Burning books is an act of desperation and a lesson in futility. And a method of control. Forget the images of Fahrenheit 451 where books were kept from a hedonistic society by the government. Censorship and distrust of literacy have almost always been in the provenance of religion - at least in Western Civilization. And it should come as no big surprise that the first major book burning in recorded history was caused by righteous zealots:
The Western world's great storehouse of knowledge was in Alexandria, a cosmopolitan Mediterranean seaport in Rome's Egyptian province, where the wisdom of the ancient world was supposedly kept on scrolls. That centuries-old knowledge was preserved until 391 CE, when Emperor Theodosius, a Christian convert, ordered all non-Christian works eliminated. The Library at Alexandria, storehouse of the world's knowledge, was burned, the first of many book-burnings "inspired" by Christianity.
- from Don't Know Much About The Bible by Kenneth C. Davis
In
other words, Rome had seen the light, became a "Christian Only" empire,
and could no longer tolerate any form of non-Christian thought.
Historians have opined for years that the reasons for stashing away the
Dead Sea Scrolls and the Gnostic Gospels were primarily because of the
Emperor's edict. In fact, after 391 CE, books were basically outlawed
for several centuries, and the Gnostic Gospels were written in Coptic
before the 5th century. During Nero's day, Rome boasted 29 public
libraries. By the 5th century, there were none.
"There was a time when religion ruled the world.
It is known as the Dark Ages."
- Ruth Hurmence Green, Freedom From Religion Foundation
With
the Roman Rule of Religion came the closing of Plato's Academy and all
other "secular" schools. When good Saint Augustine came along and
invented Original Sin (as we know it) only the rich could afford to
have their children tutored by the religious authorities (Augustine
himself studied under Bishop Ambrose of Milan). Scribes of the Bible
were encouraged in literacy only insomuch as it would help them make
copies of the Bible. Then after the fall of Rome, monasteries gained
control of much of Europe's land. Monks, priests and (some) nuns were
highly literate, but they kept literacy to a minimum outside the walls
of churches, monasteries and abbeys to a point where kings could not
sign their own names to documents.
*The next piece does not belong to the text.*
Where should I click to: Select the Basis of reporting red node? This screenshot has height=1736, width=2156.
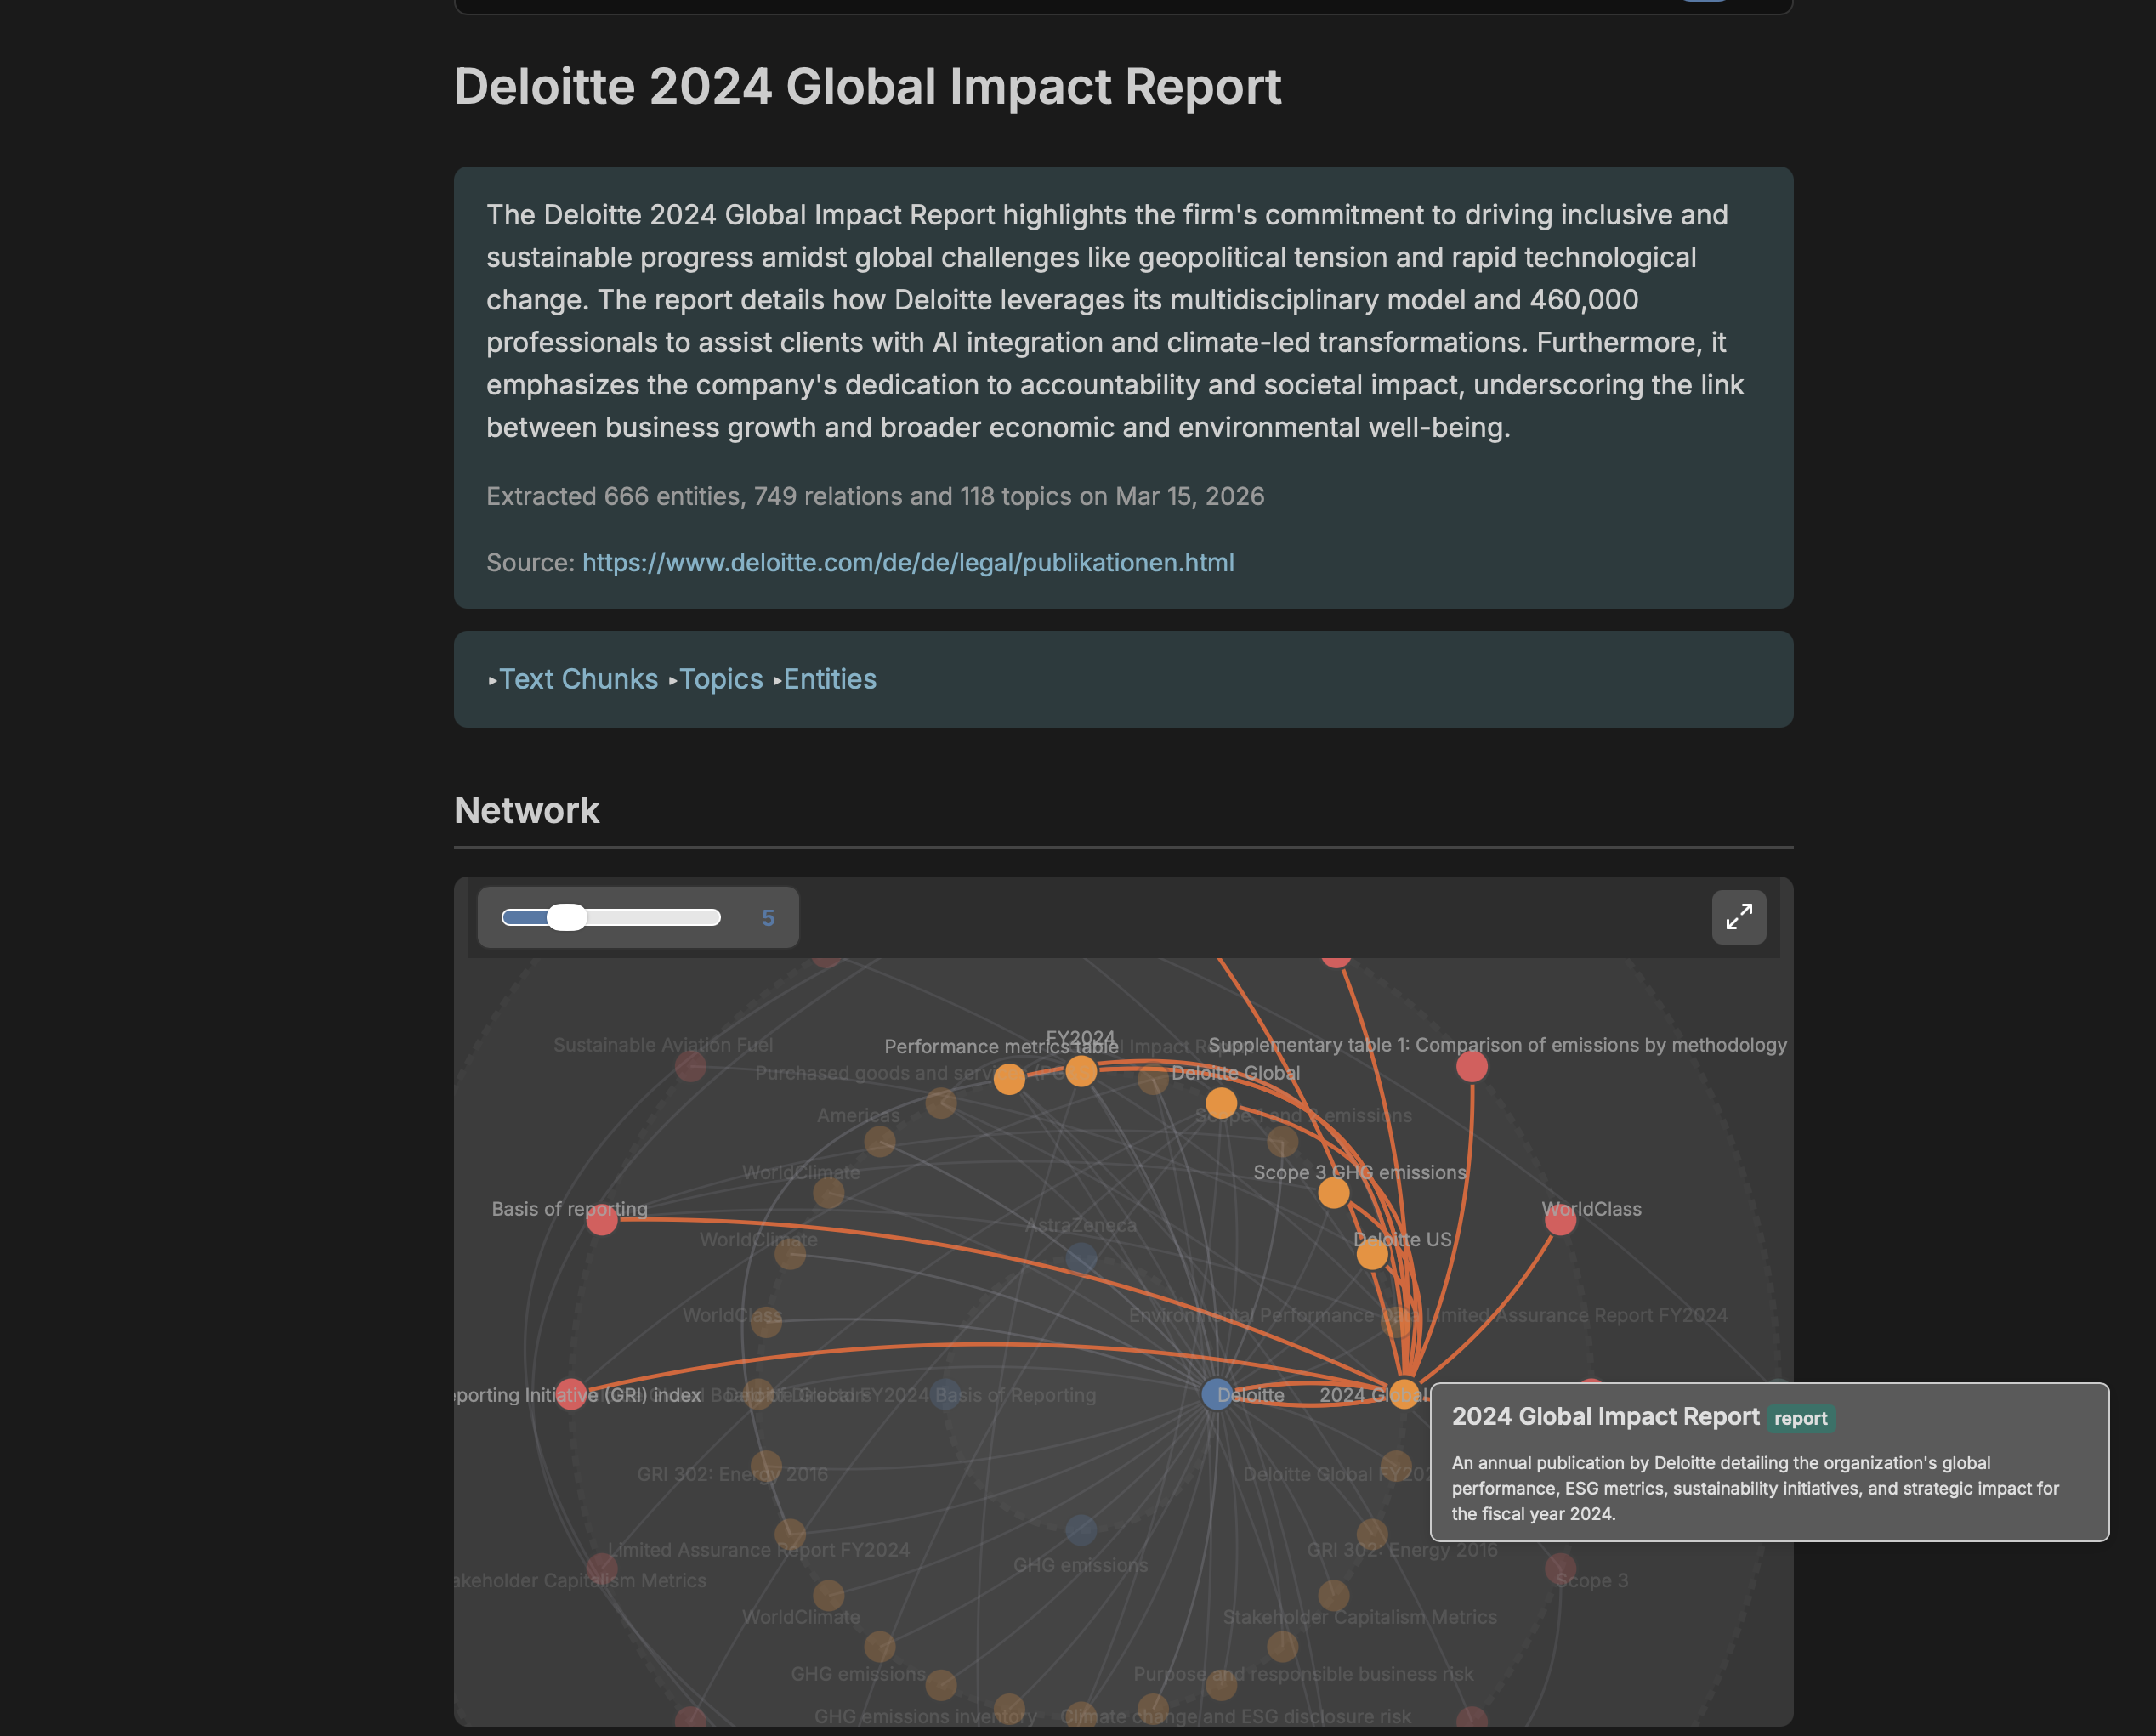602,1220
Charlemagne was basically illiterate.
When the printed word started to become common, it was forbidden for Bibles to be written in the vernacular. In 1380, John Wycliffe produced on of the first English Bible translations...
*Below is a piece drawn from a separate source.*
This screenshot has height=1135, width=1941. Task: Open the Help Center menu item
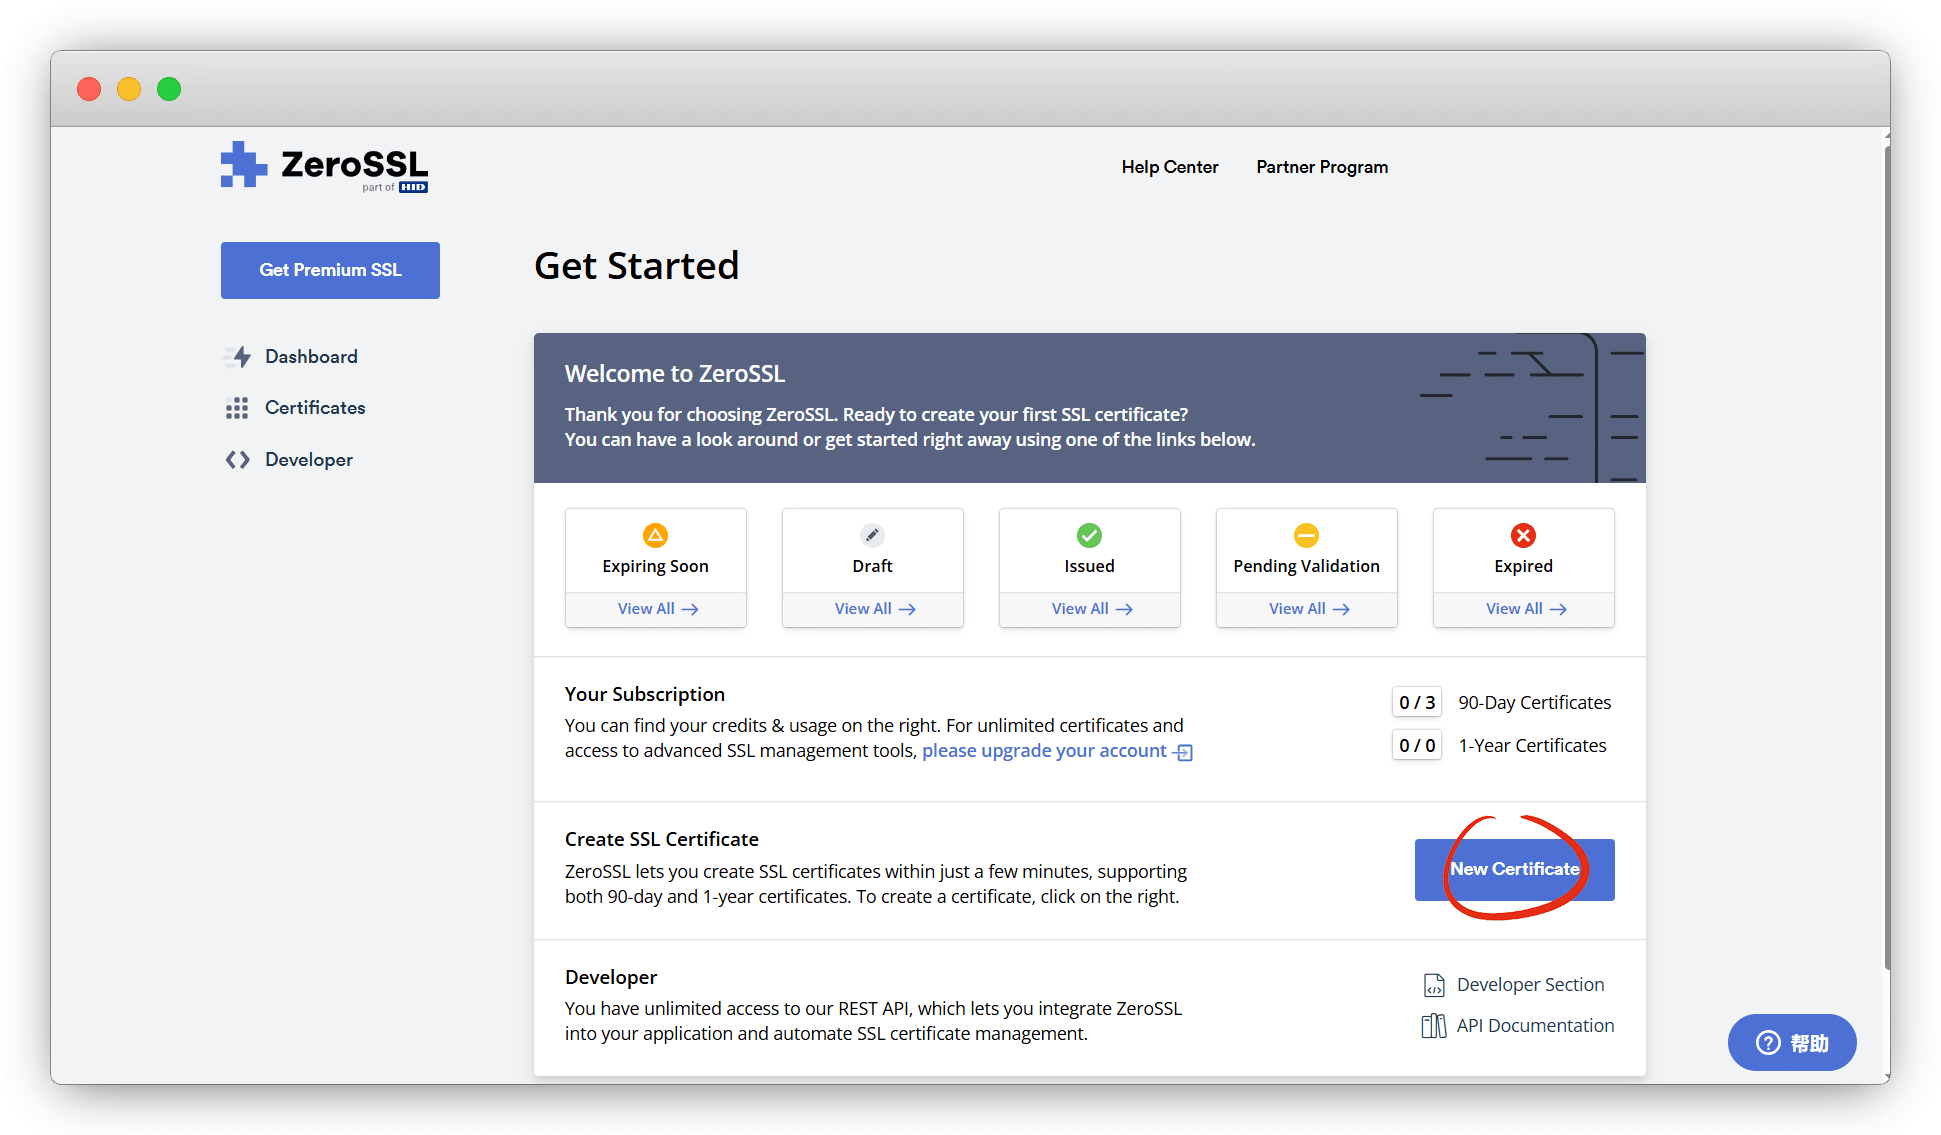[1169, 167]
[Ken Davis] ... The authorities were not amused. Denounced as a heretic after his death, Wycliffe couldn't be executed. Church officials did the next best thing: they exhumed his corpse and burned it.
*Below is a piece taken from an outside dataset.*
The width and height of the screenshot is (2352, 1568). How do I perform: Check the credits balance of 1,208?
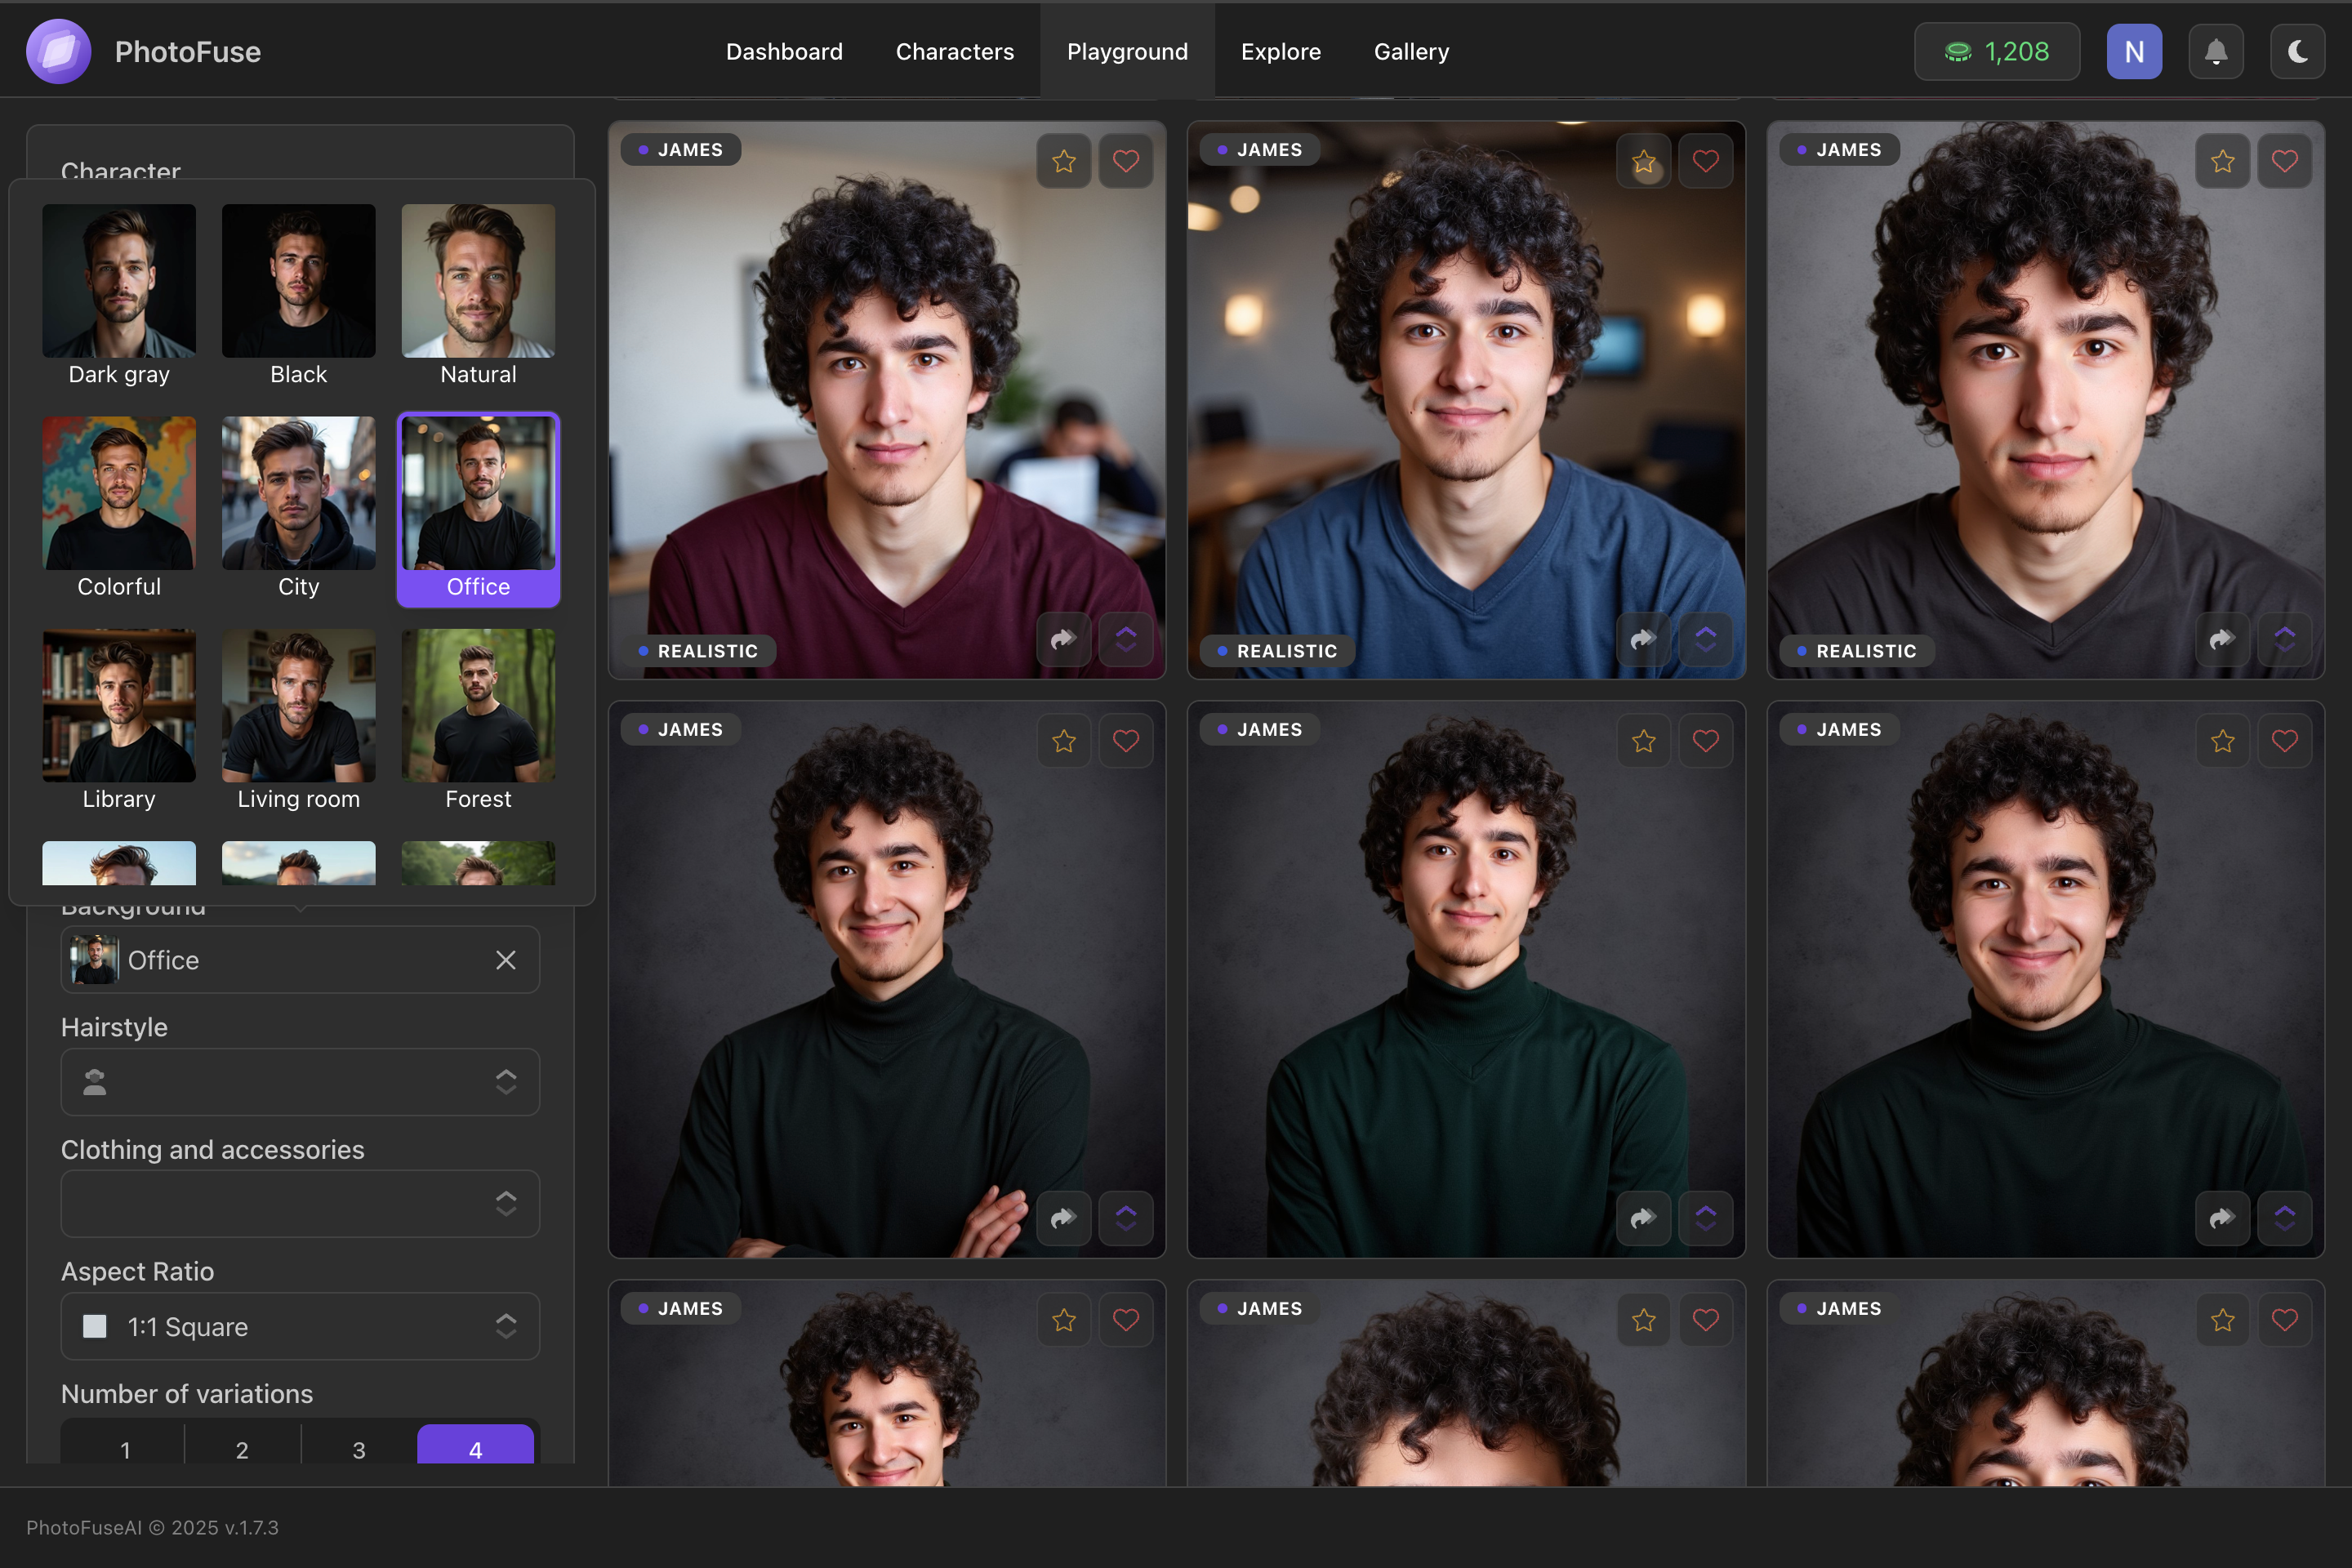click(x=1996, y=51)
And as for the Quran or any other books written and read by Muslims, Queen Isabella's Spain trumped our own Rev.Terry Jones by 500 years and a few more books:
Thus on December 18, 1499, three thousand Muslims were baptized by force. These Moors had been told to bring all their books with them so they could watch them burn on the Plaza de Vivarrambla in Grenada.
- Lucien Polastron, Books On Fire
The blaze was so spectacular that the estimate of burned volumes numbered about one million.
Control. Religious control. Of nations. Of denominations. Even the King James Bible itself came under fire when, in 1844, Catholics protested against it being read aloud in public schools.